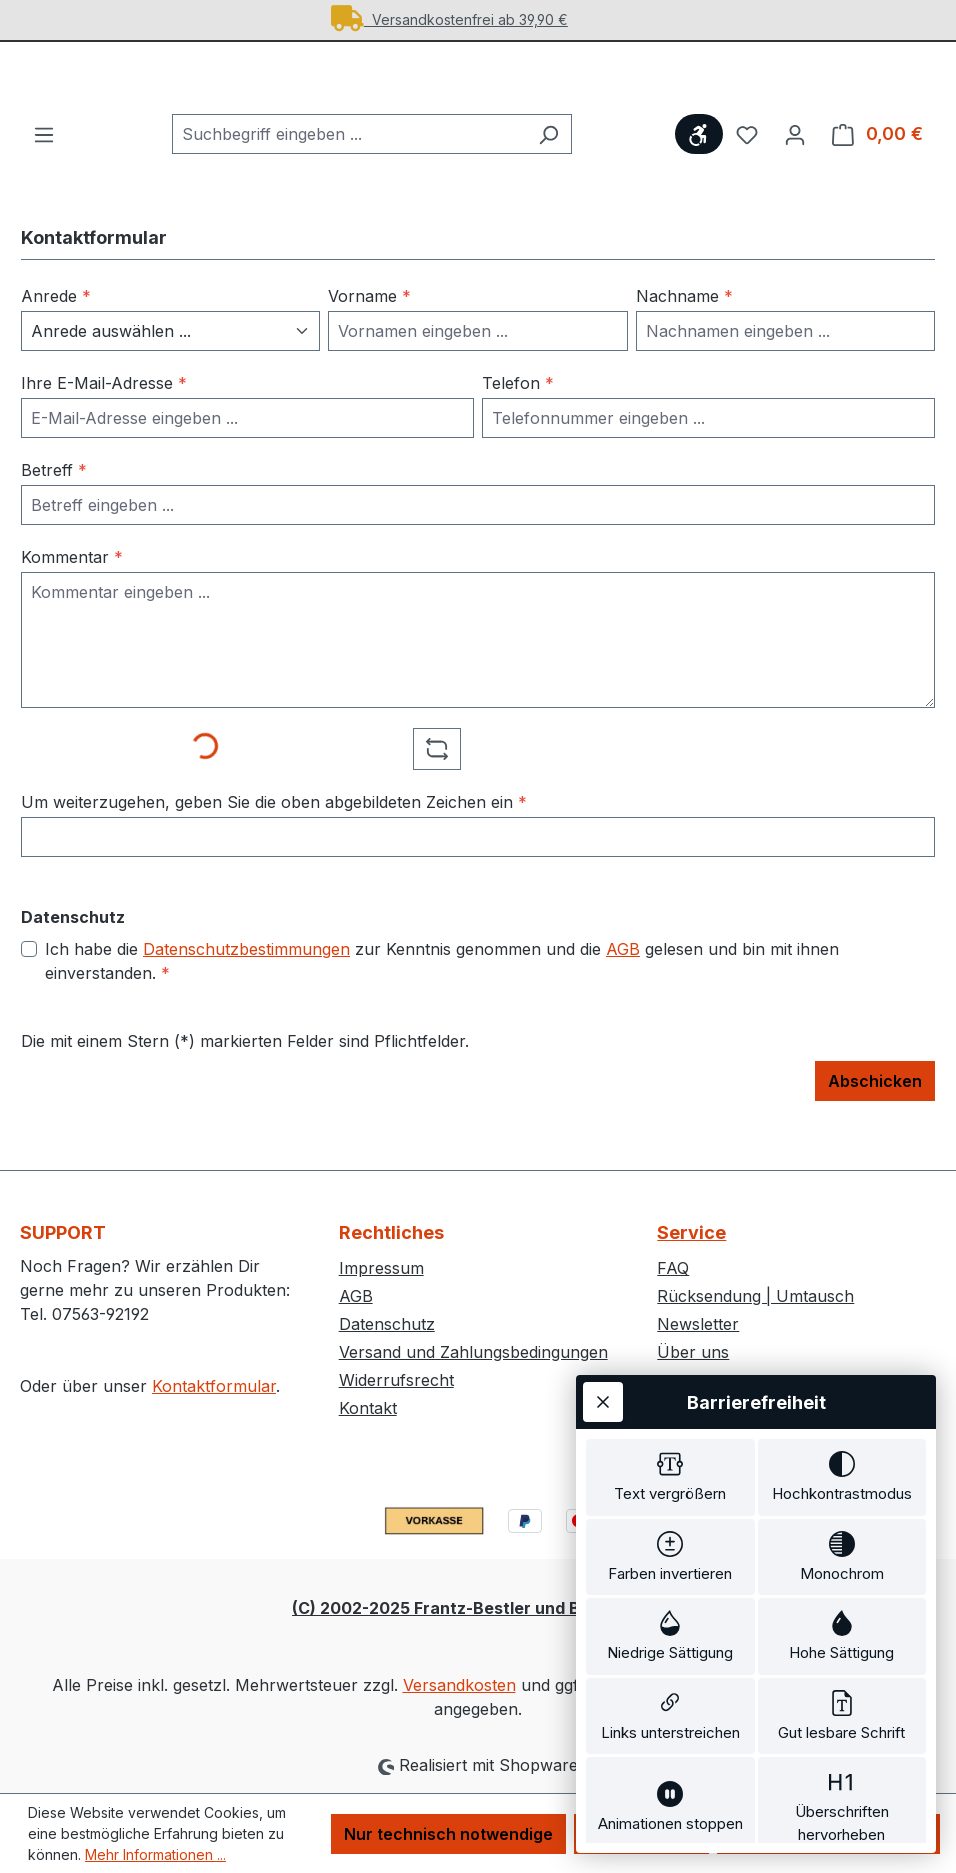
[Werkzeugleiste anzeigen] (699, 162)
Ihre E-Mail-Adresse (104, 411)
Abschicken (875, 1109)
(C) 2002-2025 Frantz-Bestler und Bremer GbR (478, 1608)
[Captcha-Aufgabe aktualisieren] (437, 777)
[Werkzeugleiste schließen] (603, 1180)
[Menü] (44, 162)
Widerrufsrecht (396, 1380)
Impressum (381, 1268)
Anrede (56, 324)
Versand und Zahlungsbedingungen (473, 1352)
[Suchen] (548, 162)
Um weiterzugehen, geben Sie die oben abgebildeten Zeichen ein (274, 830)
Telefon (518, 411)
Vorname (369, 324)
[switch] (670, 1259)
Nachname (684, 324)
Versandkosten (459, 1685)
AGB (623, 977)
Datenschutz (387, 1324)
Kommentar (72, 585)
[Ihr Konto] (795, 162)
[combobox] (349, 162)
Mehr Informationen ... (155, 1854)
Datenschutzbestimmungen (246, 977)
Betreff (54, 498)
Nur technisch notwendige (448, 1834)
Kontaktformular (214, 1386)
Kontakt (368, 1408)
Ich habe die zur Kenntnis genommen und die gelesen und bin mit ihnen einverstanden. (442, 988)
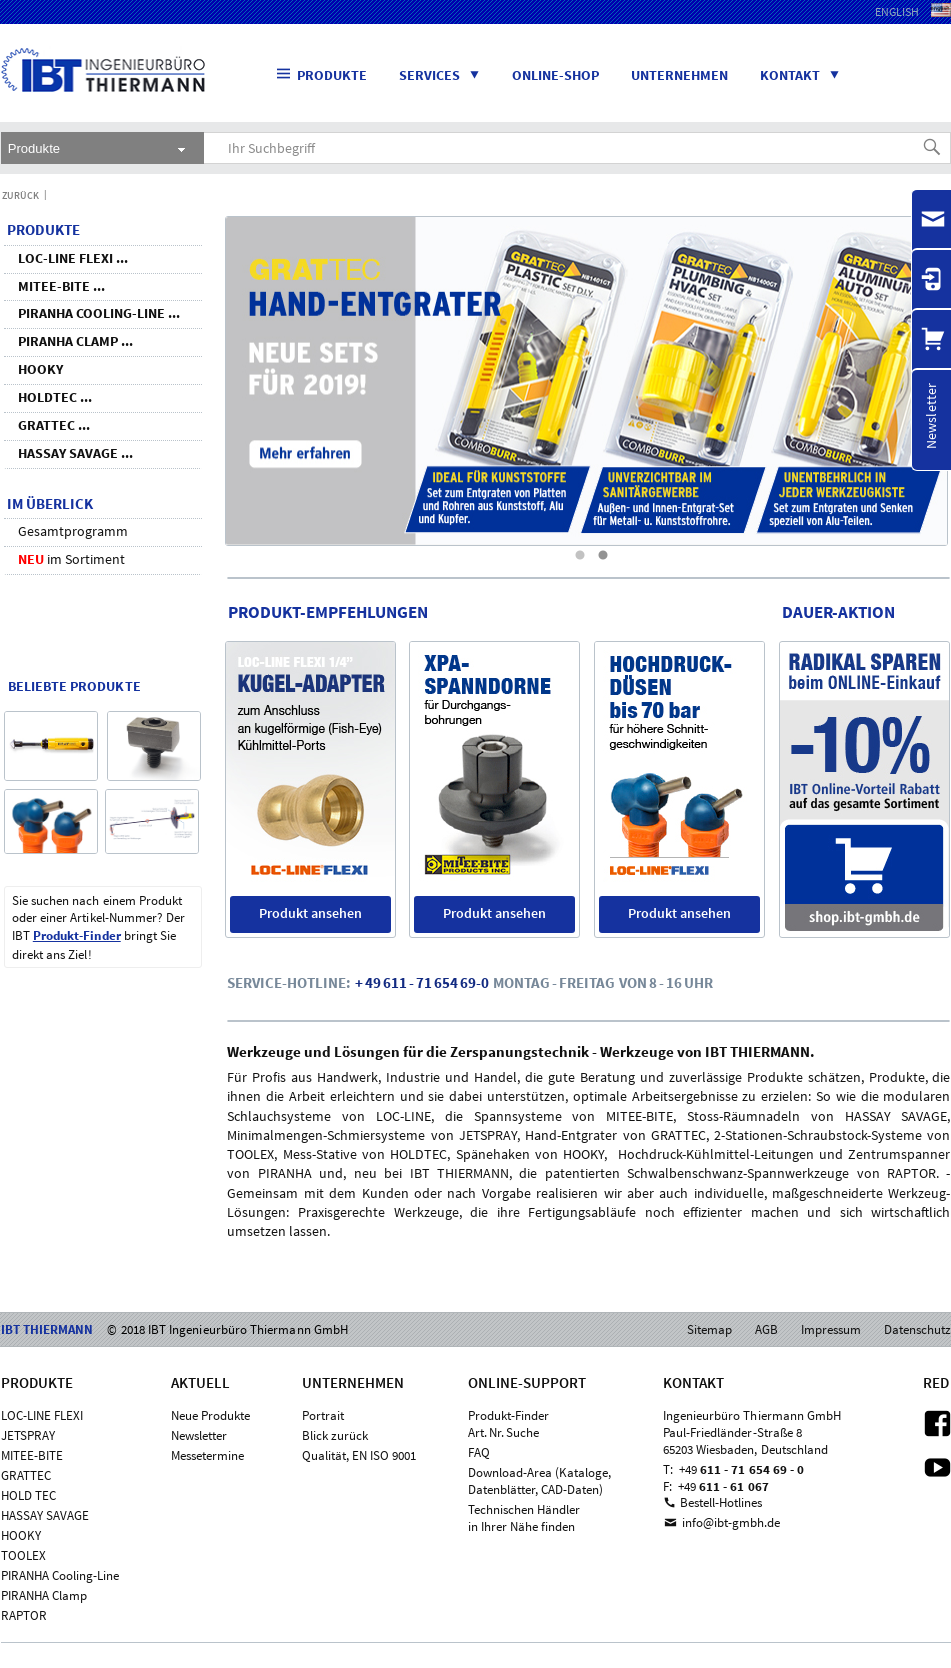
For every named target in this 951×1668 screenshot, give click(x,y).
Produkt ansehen (310, 913)
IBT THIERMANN (48, 108)
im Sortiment (71, 559)
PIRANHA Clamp (44, 1595)
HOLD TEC (28, 1495)
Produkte (322, 74)
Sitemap (709, 1329)
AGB (766, 1329)
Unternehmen (679, 75)
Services (447, 75)
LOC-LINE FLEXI (42, 1415)
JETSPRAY (28, 1435)
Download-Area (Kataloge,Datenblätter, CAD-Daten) (539, 1481)
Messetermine (207, 1455)
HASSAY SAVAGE (45, 1515)
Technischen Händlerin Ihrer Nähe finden (524, 1518)
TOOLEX (23, 1555)
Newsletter (199, 1435)
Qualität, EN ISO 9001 (359, 1455)
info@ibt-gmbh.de (731, 1522)
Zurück (20, 195)
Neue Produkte (210, 1415)
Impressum (831, 1329)
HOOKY (21, 1535)
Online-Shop (555, 75)
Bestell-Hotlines (721, 1502)
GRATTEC (26, 1475)
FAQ (479, 1452)
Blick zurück (335, 1435)
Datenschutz (917, 1329)
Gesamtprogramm (73, 531)
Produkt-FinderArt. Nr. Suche (508, 1424)
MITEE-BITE (32, 1455)
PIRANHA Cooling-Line (60, 1575)
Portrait (323, 1415)
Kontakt (807, 75)
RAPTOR (24, 1615)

● PROBLEM TO WORK ON
Keeping every character as it is, restate the lines above that run from the line with "Versandkosten (459, 1685)" through the line with "Kontaktformular (214, 1386)", both included, and nothing else.

● SOLUTION FOR THIS PROBLEM
Versandkosten (459, 1685)
AGB (623, 977)
Datenschutz (387, 1324)
Kommentar (72, 585)
[Ihr Konto] (795, 162)
[combobox] (349, 162)
Mehr Informationen ... (155, 1854)
Datenschutzbestimmungen (246, 977)
Betreff (54, 498)
Nur technisch notwendige (448, 1834)
Kontaktformular (214, 1386)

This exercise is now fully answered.